BizTimes: All UPAF Groups Plan to Resume In-Person Performances and Programming this Year
After weathering a devastating 14 months, all 14 United Performing Arts Fund member groups plan to resume in-person performances and programs this year.
That outlook bucks national trends, where only one-third of performing arts organizations plan to open at some point this year, according to a new report from the American for the Arts, shared Monday by UPAF president and chief executive officer Patrick Rath during a Greater Milwaukee Committee meeting.
But getting performance venues back to full capacity will be key for those groups to operate profitably moving forward, Rath said.
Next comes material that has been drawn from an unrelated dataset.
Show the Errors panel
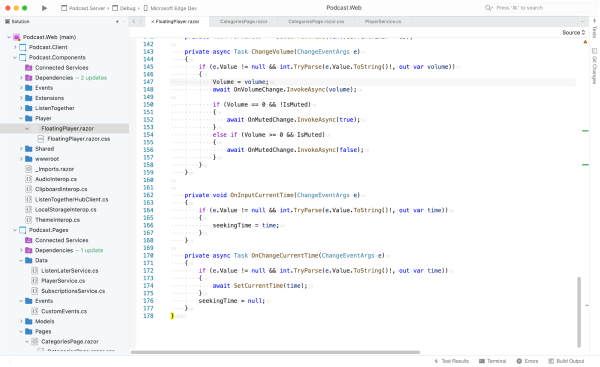[x=527, y=361]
"We have to have 100% of facility capability to really make the business models work," Rath said, noting that less than 20% of the capacity of the city's art facilities can be used under social distancing regulations.
Arts groups are eager to make up for the significant losses from the past year as soon as possible. Since March 2020, UPAF's 14 member groups lost ticket purchase revenue totaling $23 million. About two-thirds have lessthan 10% of their operating expenses as cash on hand.
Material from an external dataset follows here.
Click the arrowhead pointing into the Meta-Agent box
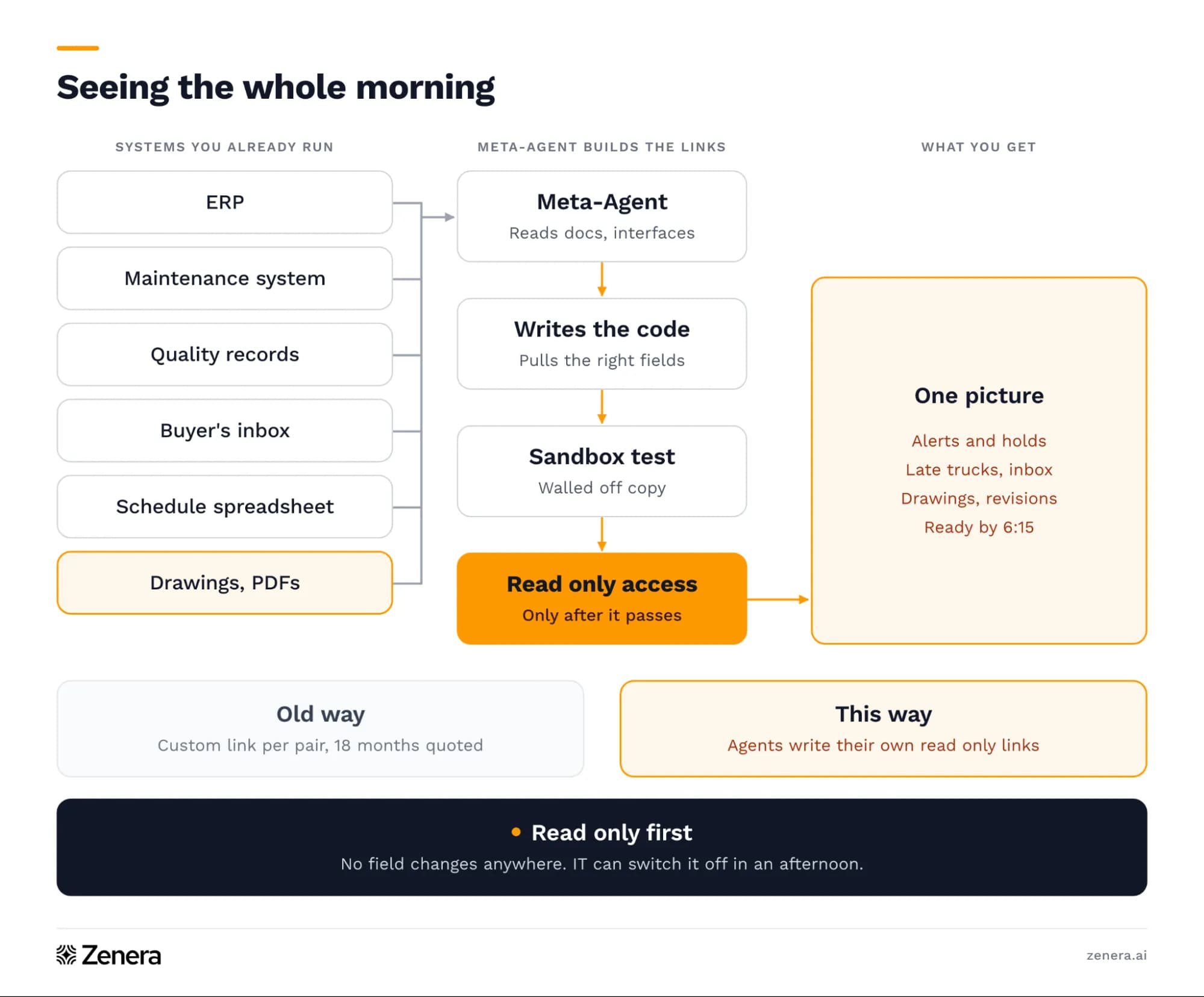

Rath attributed those groups' ability to stay afloat, despite many of their doors being closed over the past year, to direct donors and those who give to UPAF.
"This is going to help us come back better than most cities across our entire country," he said, citing another report that 41% of performing arts groups nationally don't have resources to resume in-person programming anytime soon.
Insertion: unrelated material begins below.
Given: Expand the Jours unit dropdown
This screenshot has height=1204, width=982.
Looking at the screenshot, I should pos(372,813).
UPAF is currently raising funds for its annual community campaign, with a $11.3 million fundraising target. Its member groups include First Stage, Florentine Opera Company, Milwaukee Ballet, M ilwaukee Repertory Theatre, Milwaukee Symphony Orchestra, Skylight Music Theatre, Bel Canto Chorus, Black Arts MKE, Danceworks, Milwaukee Chamber Theatre, Milwaukee Youth Symphony Orchestra (MYSO), Next Act Theatre, Present Music and Renaissance Theaterworks.
Rath said increasing COVID-19 vaccination distribution is necessary to get back to fully occupied theaters and concert halls.
"The best way for us to fight this is through vaccinations," he said. "...We want to see vaccinations rise significantly. But we also have to look at science and start saying 'can we start reducing some of the social distancing because we are mask wearing, because we have all the good filtration in place and because vaccination rates are rising?"
Kendra Whitlock Ingram, president and chief executive officer of the Marcus Performing Arts Center, echoed those concerns in a recent interview with BizTimes. She said the viability of shows like the Broadway hit "Hamilton" depend on full theaters.
"Our business model operates in a way where, to do a show like "Hamilton," we have to have 80% to 90% to 100% capacity in order to make the financials work," she said. "And we can only do that if people are vaccinated and we start to bring down the case numbers."